We agreed that part of making people be findable was have them be part of regional hubs. As such, we would suggest that they join local regional hubs, and that local regional hubs get suggestions to directly invite people who are nearby and not already members. This would need to be in the notifications area or a widget, rather than in the master list.

We would like to have a way to tell when a Fedora person isn’t active (is cobwebbed, if it were a website instead of a person).

This harkens back to an earlier conversation: there is no way to differentiate between ‘temporarily inactive’, ‘inactive but wants to know what’s going on’, ‘actively doing things in the Fedora community’, ‘interested in doing things in the Fedora community but needs guidance’, ‘no longer part of the Fedora community but available for questions’, and ‘I’m done, don’t contact me’. And right now, setting yourself to inactive in FAS has to be done manually. This currently means that there may be, and likely are, many accounts that are inactive but don’t show as such.

Note 5:

It is not easy to identify events by proximity to one’s self in time or space. This makes attendance, and prioritization, difficult.

Search

For this, the master list of events should help. This note prompted us to look more at how the interface should act.

We thought that the list should start out by showing you 20 upcoming events that are nearest to you.
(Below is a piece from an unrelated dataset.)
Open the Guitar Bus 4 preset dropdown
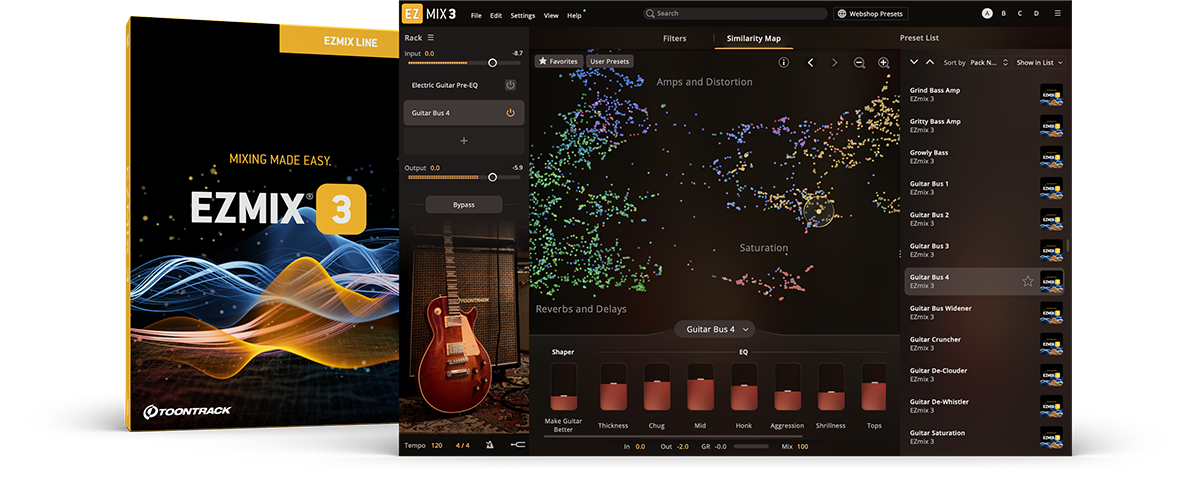The image size is (1200, 488). [717, 329]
You could then filter it by number, time, and location to adjust the range of what it shows you.

We need to make it _really obvious_ that it is filtered, so that people who don’t forget that it is filtered and wonder why there are so few results.

We agreed that it should show big events like FLOCKs and FUDCONs to anyone who is in the appropriate region. We also thought that those events should show up in the events list as soon as a bid has been accepted, even if there’s not much concrete detail yet. Given that many people travel long distances for those, we wanted to give as much forewarning as possible. We also decided that people in affected regions should get notifications as soon as those show up, and that people in other regions can set a flag to be notified as well.

We would also want to include past events in the search, since people might want to find out what happened (because they couldn’t go, because it was too large to see all of it, because they got there late or had to leave early, because they were curious). Relatedly, we should collate the blog posts, IRC convos, meetbot logs, video recordings, discussion about an event, photos (Task: find out where interviewees store photos), tweets. Maybe notify people who went or who were maybes with followup materials (polls, etc).

Events should allow you to say if you plan to go to an event (yes/no/maybe), and if you’d be interested in volunteering or organizing it.

To get around the problem where some people want to see things by proximity in time, and others in space, we thought we should include both a list/calendar view and a map view. We are not yet sure about the calendar view, since it can be really handy for a quick understanding of things, but only if it’s not too crowded. Perhaps a certain number of events in a certain time periods can be a calendar, and otherwise a list format.

First, the default view:

Then, the month view:

The list view:

Now, what happens when you do things? In the default view, it seems helpful to suggest possible areas to filter by, and not just have people use ranges from specific places.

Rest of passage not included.